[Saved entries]
= = = = =
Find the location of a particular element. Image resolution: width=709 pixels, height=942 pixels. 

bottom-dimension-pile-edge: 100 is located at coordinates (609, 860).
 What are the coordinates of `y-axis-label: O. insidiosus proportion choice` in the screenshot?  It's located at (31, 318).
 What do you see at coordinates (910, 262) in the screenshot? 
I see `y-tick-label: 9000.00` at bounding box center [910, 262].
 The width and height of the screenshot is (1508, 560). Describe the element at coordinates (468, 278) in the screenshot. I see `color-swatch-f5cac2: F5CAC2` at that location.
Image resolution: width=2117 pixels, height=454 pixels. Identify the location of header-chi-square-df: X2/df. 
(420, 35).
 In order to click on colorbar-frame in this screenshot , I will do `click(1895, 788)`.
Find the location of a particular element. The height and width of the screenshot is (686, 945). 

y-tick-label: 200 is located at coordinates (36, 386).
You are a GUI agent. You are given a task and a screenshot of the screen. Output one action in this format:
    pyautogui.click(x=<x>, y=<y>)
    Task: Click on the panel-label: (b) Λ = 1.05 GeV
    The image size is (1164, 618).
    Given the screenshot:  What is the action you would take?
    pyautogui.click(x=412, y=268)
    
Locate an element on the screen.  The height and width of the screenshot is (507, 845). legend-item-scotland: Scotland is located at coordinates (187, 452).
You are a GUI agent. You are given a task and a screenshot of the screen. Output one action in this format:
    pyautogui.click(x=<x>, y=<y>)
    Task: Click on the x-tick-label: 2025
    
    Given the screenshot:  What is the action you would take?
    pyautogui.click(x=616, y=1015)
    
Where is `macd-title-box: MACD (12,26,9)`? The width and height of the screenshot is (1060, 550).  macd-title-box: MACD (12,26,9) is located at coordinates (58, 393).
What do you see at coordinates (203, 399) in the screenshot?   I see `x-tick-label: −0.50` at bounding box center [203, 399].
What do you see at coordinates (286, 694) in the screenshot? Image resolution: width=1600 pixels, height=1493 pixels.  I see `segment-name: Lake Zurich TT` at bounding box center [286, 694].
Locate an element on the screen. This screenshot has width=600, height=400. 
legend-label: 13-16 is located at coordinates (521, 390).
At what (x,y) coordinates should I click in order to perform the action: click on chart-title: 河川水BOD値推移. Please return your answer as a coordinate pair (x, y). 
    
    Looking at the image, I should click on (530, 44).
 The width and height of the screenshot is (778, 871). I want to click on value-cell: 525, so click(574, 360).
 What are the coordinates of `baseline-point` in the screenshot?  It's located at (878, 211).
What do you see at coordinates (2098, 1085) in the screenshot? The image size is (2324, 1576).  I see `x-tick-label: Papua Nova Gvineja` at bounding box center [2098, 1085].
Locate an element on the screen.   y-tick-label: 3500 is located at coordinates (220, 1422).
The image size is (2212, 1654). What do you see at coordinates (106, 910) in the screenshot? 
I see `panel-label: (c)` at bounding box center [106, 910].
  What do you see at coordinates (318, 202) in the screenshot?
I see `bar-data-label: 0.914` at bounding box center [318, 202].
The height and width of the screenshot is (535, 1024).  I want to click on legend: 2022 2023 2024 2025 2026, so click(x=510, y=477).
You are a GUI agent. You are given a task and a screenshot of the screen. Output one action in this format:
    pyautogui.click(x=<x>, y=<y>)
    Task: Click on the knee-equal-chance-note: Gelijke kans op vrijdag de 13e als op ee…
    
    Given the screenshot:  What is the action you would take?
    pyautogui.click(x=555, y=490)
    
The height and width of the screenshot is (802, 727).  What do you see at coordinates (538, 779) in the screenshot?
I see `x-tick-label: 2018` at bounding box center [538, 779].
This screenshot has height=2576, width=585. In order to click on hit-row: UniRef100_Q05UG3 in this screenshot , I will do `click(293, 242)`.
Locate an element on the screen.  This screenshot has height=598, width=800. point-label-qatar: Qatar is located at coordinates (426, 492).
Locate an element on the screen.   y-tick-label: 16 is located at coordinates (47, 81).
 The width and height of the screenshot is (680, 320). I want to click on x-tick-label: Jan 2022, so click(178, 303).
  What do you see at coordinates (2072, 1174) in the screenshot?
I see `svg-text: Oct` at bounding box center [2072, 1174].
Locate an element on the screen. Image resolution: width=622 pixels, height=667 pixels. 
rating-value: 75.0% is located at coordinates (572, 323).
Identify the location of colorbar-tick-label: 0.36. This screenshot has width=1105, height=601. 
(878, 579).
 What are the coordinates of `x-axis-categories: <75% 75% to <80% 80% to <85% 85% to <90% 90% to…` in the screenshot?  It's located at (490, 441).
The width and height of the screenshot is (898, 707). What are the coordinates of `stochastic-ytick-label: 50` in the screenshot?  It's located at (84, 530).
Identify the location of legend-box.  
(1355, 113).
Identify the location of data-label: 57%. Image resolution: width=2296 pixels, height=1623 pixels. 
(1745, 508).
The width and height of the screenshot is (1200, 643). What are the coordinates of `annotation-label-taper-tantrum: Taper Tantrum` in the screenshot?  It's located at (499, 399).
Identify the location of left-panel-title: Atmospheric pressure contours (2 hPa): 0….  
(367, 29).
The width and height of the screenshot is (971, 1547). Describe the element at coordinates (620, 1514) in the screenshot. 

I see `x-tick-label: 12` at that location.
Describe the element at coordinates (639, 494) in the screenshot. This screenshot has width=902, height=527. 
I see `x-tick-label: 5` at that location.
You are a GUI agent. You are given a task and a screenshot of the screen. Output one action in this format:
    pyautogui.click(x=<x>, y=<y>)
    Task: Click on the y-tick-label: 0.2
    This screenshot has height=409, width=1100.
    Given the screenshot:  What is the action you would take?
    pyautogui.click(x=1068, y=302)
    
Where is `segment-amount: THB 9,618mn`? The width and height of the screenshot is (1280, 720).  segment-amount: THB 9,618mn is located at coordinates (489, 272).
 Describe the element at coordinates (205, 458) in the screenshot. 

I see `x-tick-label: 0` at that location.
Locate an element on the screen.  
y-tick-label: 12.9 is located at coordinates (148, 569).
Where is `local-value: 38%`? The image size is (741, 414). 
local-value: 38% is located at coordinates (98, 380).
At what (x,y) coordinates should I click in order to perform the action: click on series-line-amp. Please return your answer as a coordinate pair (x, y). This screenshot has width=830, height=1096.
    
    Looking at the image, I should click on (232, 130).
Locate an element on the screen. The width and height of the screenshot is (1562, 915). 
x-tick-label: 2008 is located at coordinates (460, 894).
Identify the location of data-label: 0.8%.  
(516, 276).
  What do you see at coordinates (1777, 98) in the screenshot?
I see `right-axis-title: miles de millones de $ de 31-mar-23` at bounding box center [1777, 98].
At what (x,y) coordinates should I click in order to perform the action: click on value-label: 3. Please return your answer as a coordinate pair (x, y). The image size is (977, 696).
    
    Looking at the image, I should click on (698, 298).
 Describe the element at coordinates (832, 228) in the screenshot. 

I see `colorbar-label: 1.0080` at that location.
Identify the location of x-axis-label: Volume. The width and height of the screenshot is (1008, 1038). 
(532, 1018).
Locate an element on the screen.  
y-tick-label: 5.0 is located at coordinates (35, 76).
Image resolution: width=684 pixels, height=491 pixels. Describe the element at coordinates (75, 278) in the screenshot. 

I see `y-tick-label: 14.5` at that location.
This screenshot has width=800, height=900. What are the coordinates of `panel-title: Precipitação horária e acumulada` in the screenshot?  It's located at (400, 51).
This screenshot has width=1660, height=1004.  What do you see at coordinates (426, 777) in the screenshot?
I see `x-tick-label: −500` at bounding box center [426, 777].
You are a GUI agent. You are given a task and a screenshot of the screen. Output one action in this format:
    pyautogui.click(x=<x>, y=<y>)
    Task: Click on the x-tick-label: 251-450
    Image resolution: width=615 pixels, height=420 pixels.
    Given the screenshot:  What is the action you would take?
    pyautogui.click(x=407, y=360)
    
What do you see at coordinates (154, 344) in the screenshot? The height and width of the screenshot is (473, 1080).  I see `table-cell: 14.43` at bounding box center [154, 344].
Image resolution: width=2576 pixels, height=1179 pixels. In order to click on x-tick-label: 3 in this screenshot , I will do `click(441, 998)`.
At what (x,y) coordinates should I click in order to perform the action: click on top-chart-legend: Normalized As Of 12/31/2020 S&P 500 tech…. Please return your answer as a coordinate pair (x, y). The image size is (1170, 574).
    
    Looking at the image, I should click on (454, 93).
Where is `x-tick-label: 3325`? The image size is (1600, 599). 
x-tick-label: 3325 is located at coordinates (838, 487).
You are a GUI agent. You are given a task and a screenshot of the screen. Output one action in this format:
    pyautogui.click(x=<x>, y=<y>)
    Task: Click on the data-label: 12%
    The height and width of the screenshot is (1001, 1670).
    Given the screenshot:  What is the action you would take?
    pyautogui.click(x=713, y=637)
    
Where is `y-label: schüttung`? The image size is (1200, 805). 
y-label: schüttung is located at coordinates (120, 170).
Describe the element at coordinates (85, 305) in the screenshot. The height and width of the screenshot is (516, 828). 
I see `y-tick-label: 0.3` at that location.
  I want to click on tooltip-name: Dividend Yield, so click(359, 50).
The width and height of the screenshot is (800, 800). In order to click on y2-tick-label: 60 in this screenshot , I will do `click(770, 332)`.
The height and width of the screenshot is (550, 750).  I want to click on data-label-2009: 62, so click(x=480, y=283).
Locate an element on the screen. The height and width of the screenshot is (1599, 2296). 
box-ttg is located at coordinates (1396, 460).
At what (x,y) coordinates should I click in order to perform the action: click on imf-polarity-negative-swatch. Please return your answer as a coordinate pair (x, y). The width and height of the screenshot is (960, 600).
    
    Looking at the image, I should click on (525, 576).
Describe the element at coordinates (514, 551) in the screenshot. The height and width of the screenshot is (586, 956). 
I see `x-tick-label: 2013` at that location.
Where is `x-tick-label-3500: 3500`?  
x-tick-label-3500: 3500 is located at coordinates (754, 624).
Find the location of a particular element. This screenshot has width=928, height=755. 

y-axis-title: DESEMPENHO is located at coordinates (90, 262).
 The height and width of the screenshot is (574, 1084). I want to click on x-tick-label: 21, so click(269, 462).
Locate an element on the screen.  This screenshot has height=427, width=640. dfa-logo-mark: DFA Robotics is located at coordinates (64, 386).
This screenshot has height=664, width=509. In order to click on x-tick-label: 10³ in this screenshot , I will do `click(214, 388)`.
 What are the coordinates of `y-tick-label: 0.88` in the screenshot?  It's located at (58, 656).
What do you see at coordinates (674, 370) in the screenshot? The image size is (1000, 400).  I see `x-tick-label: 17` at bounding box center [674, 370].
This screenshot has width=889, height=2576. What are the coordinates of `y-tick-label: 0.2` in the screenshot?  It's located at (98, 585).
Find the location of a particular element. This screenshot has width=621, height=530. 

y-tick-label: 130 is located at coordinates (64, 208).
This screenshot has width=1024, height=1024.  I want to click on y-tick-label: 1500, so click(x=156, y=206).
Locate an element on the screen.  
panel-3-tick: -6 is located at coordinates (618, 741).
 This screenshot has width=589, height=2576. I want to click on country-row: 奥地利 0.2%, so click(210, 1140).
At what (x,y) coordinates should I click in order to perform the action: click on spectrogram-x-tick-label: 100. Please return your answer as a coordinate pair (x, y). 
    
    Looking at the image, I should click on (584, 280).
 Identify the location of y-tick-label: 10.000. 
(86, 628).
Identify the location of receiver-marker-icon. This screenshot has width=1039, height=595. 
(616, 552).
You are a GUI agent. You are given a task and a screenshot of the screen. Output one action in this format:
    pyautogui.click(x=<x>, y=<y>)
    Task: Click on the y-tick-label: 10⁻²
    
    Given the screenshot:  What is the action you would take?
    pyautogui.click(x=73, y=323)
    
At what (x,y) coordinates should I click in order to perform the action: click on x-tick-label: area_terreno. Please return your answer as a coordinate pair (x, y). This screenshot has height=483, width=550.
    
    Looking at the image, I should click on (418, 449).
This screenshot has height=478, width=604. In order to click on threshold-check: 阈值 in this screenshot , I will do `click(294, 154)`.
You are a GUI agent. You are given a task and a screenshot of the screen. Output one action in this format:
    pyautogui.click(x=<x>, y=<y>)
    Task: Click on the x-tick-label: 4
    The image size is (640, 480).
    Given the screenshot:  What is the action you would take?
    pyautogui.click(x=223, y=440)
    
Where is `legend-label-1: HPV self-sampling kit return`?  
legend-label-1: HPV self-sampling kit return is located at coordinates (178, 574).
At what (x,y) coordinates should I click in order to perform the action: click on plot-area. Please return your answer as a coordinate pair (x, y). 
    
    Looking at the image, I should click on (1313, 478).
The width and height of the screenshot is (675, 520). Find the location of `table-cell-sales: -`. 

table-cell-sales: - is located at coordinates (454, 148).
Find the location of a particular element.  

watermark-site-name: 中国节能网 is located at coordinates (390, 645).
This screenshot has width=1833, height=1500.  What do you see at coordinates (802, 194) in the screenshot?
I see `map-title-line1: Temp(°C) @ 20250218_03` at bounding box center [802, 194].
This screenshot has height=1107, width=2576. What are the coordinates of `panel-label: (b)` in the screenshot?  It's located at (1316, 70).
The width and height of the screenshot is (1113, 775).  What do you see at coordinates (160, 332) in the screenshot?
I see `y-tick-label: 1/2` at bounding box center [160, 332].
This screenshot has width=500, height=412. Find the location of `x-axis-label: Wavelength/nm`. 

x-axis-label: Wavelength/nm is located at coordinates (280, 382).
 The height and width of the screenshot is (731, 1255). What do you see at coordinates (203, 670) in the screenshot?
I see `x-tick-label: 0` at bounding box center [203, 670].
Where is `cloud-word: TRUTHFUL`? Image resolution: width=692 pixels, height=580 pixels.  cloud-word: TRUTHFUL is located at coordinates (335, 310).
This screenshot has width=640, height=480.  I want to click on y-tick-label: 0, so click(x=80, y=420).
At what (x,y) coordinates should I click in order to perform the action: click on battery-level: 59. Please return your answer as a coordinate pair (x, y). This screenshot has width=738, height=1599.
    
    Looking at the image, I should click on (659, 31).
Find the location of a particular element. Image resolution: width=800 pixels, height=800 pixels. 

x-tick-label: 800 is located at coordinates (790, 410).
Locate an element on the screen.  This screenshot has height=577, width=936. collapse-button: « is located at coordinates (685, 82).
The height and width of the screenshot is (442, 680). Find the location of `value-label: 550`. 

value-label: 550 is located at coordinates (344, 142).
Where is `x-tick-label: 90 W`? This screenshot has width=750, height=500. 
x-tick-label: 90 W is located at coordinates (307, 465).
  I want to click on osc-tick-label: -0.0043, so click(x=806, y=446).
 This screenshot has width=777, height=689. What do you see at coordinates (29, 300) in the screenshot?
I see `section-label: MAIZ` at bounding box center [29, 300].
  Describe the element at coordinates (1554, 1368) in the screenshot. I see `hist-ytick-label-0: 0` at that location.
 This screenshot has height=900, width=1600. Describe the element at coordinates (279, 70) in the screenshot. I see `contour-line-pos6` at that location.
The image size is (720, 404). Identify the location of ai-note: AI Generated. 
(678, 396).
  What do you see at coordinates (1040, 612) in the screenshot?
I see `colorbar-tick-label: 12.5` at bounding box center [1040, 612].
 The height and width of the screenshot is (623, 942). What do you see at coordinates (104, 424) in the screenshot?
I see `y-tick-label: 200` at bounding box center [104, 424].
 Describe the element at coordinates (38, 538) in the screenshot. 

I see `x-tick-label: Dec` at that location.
= = = = =
Can you rewrite everything from "click on plot-area." down to "This screenshot has height=1107, width=2576.", switching "location" to "position" and leaving all else unchanged?

EXERCISE ANSWER:
At what (x,y) coordinates should I click in order to perform the action: click on plot-area. Please return your answer as a coordinate pair (x, y). 
    
    Looking at the image, I should click on (1313, 478).
The width and height of the screenshot is (675, 520). Find the position of `table-cell-sales: -`. 

table-cell-sales: - is located at coordinates (454, 148).
Find the position of a particular element.  

watermark-site-name: 中国节能网 is located at coordinates (390, 645).
This screenshot has width=1833, height=1500.  What do you see at coordinates (802, 194) in the screenshot?
I see `map-title-line1: Temp(°C) @ 20250218_03` at bounding box center [802, 194].
This screenshot has height=1107, width=2576. What are the coordinates of `panel-label: (b)` in the screenshot?  It's located at (1316, 70).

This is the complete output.